1st Lt. Joe Winter, public affairs officer for the Air Force Mortuary Affairs Operations Center, said he’s only been in Dover for a month, but has heard from others they weren’t expecting quite so many families.
But they were prepared for it, he said.
“Families did come [here] before the policy was in place. It already had been well established, it was just a matter of ramping it up,” Winter said.
The Mortuary Affairs Operations Center leases its space from Dover Air Force Base.
Lt. Col. (Chaplain) Timothy Wagoner said it was a little surprising the numbers of families went up so dramatically but understandable.
“I think it’s very important in getting closure,” he said. “A lot of families are not connected to the military and this gives them a true sense how truly appreciative their country is.
“I think that does them a lot of good,” Wagoner added. “They have told us that. You can see it in them as they go through that experience.”
Wagoner said transfers happen “around the clock at all hours, day and night” so they always have to be prepared to meet the family in the base’s spiritual operation center to share their grief and hear their story. Chaplains and mental health professionals sit, talk with them and offer prayer or support.

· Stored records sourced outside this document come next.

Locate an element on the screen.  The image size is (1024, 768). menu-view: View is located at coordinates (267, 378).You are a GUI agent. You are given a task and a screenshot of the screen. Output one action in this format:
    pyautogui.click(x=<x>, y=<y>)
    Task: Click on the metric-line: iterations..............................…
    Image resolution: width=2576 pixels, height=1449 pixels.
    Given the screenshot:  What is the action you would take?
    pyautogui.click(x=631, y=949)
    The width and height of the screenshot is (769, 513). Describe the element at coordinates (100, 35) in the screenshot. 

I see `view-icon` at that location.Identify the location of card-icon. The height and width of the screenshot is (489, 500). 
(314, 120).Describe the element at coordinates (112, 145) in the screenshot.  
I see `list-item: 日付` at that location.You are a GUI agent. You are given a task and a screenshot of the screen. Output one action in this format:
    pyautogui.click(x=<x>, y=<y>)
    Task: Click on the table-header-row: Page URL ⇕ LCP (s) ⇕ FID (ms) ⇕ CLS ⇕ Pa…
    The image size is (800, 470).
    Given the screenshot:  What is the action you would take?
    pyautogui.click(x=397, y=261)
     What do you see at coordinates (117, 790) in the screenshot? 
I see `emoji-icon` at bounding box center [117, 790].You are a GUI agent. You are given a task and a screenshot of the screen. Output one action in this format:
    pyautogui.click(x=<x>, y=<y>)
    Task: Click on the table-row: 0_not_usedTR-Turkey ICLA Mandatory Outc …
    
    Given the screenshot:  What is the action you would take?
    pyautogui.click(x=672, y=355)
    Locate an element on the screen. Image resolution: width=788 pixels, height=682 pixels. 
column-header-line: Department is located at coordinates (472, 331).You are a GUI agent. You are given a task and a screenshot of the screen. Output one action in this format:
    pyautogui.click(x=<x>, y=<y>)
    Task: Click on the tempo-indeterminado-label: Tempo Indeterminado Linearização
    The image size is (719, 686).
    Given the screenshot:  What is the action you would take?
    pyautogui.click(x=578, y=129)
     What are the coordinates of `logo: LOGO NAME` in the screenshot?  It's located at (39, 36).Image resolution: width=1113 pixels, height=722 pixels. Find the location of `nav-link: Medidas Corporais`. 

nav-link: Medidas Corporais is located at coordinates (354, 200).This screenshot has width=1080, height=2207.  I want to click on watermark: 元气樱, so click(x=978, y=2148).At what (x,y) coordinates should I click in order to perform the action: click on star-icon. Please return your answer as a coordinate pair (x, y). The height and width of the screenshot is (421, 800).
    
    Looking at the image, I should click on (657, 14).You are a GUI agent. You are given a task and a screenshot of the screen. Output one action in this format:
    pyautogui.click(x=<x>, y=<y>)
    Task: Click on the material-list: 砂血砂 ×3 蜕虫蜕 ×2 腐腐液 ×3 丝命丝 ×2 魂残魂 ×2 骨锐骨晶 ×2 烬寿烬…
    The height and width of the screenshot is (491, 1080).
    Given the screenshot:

Then everyone loads up on a bus and goes to the flightline for the transfer. He said when families first see the flag-draped transfer case it is a very powerful point in their journey.
“In most cases it’s the most significant loss this family has encountered and it’s a great honor to share that extreme sadness, almost paralyzing sense of grief,” Wagoner said.
The addition of financial support has been important, Winter said, because in some cases families only have 12 to 36 hours to get to Dover once they are notified.
“You can imagine how much it would cost, especially from the West Coast, to buy an airline ticket that fast,” he said.
Winter had no information on what each military branch has spent for the commercial travel in recent months.
“I think as a country I think it’s the least we can do,” Winter said.
All the increased traffic coming to the mortuary has led to a few changes as well. Winter said the military increased the number of chaplains available to spend time with families and the space where families wait is being moved and expanded.
The number of immediate family members traveling to Dover depends on the situation, he said. If there’s a mother, father and wife with children, they won’t say no to adding the children.
“We’ve never said no to families,” Winter said. “We want to make sure the family is taken care of here. They don’t just come here and leave.”
A casualty assistance officer from the deceased’s branch of service goes to the family’s home, makes the airline arrangements and stays with the family for their entire trip. Once in Dover the families are housed in a local hotel and given financial support for food.
Along with helping families travel, the Air Force Mortuary Affairs Operations Center also has been allowing media to record dignified transfers with the family’s permission. More than two-thirds of families have been allowing some kind of media coverage.
Some opt just for Department of Defense media, which means they also receive a DVD of the transfer as a permanent record, but 61% have allowed all-inclusive media to be present.
Winter said DoD coverage still means the photographs can be requested through the Freedom of Information Act but they aren’t quite as available. However, for a small percentage of families who can’t be part of the transfer, the DVD is important.
With public media coverage, there’s no choice who gets the photographs, he said. The mortuary affairs operations center has an extensive database where press releases go out for those transfers.